Hi Daniel,
On Wed, Jun 20, 2018 at 10:28:43AM -0400, Daniel Corbett wrote:
> +shell -expect "used:0" {
> + echo "show table http1" |socat ${tmpdir}/h1/stats.sock -
^^^^^
This is the point where it will start to require that we organize the
reg tests better. First, socat is rarely installed by default so we'll
have to mention that it's required. Second, socat introduces half a
second delay before quitting, making it impractical for the quick
automated tests that we expect developers to run frequently.
The dependency on socat makes me think we could probably put all of such
tests in a specific sub-directory. However, I predict that we will also
create a number of other ones which will be slower than average and which
will be unrelated to the CLI.
Maybe we could simply introduce levels :
- level 1 (the default) would contain only the immediate tests that cover
the internal state machine and HTTP compliance (the things we break the
most often by side effets when fixing a bug in the same area). Basically
we should expect to be able to run 100 tests in a second there and there
should be zero excuse for not running them before committing a patch
affecting a sensitive area.
- level 2 would cover some extra parts requiring a bit more time (eg:
CLI commands, horrible stuff involving tcploop) and would probably
be needed only when trying to ensure that a fix doesn't break
something unexpected.
- level 3 would be the painful one that we already know nobody will dare
to run. They would cover timeouts, health checks, etc. All the stuff
that takes multiple seconds per test would be there. They may occasionally
be run by a dev during lunch time, or at night by automated bots.
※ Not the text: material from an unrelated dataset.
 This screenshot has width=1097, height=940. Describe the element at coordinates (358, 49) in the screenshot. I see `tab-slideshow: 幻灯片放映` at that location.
Then we could issue "make reg-tests" to run level 1 by default or
"make reg-tests LEVEL=<level>" for the other ones. The idea is that I would
*really* like to encourage developers to run some basic tests before sending
patches, and we all know that none of us will accept to run them if they take
more time than what is needed to divert us (ie if you have time to switch to
reading your mails while the test runs, we won't run them because this will
create distraction).
Also an important point since I'm seeing that the first tests focus on
known bugs (and I know it's often the point of regression testing) :
we've never reintroduced a bug that was already fixed, and it's likely
the same in most other projects. The reason is human nature consisting
in learning from our mistakes. So in practice, focusing on testing that
a very specific bug doesn't exist anymore is pointless because there is
zero chance that the exact same bug will re-appear, thus too precise a
test will just waste development time without bringing value.
HOWEVER, each such bugs belong to a *class* of bugs which are very
likely to be hit many times in various ways. This means two things :
1) each test must be written in a way that tries to cover the widest
spectrum of causes for a single class ;
2) when writing such a test, if other very closely related variants
are imagined, it's worth adding all these variants at once even
if they cover bugs that have not been met yet.
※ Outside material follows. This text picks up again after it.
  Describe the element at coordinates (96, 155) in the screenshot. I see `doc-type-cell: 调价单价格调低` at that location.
In your case, the test covers large parts (ie case 1 above), but only
focuses on "used:0". I think it's worth checking what else in the output
could possibly break. Given the number of entries tracked, there are very
likely a number of values set at once which deserve being matched because
we know what to expect there. By making the check cover them as well, we
increase the likeliness that this test will detect a regression affecting
stick tables, thus the usefulness of the test, hence the likeliness that
a developer will want to run it.
Then maybe you'll find that the request made doesn't trigger certain fields
and that we should slightly improve it to increase the coverage. This will
result in a test that still detects the bug you wanted to cover, but as part
of a class of bugs and not just this specific one. I suspect that for this
it will make sense to implement the server part to provide a valid response
in order to get more fields filled.
Just my two cents,
Willy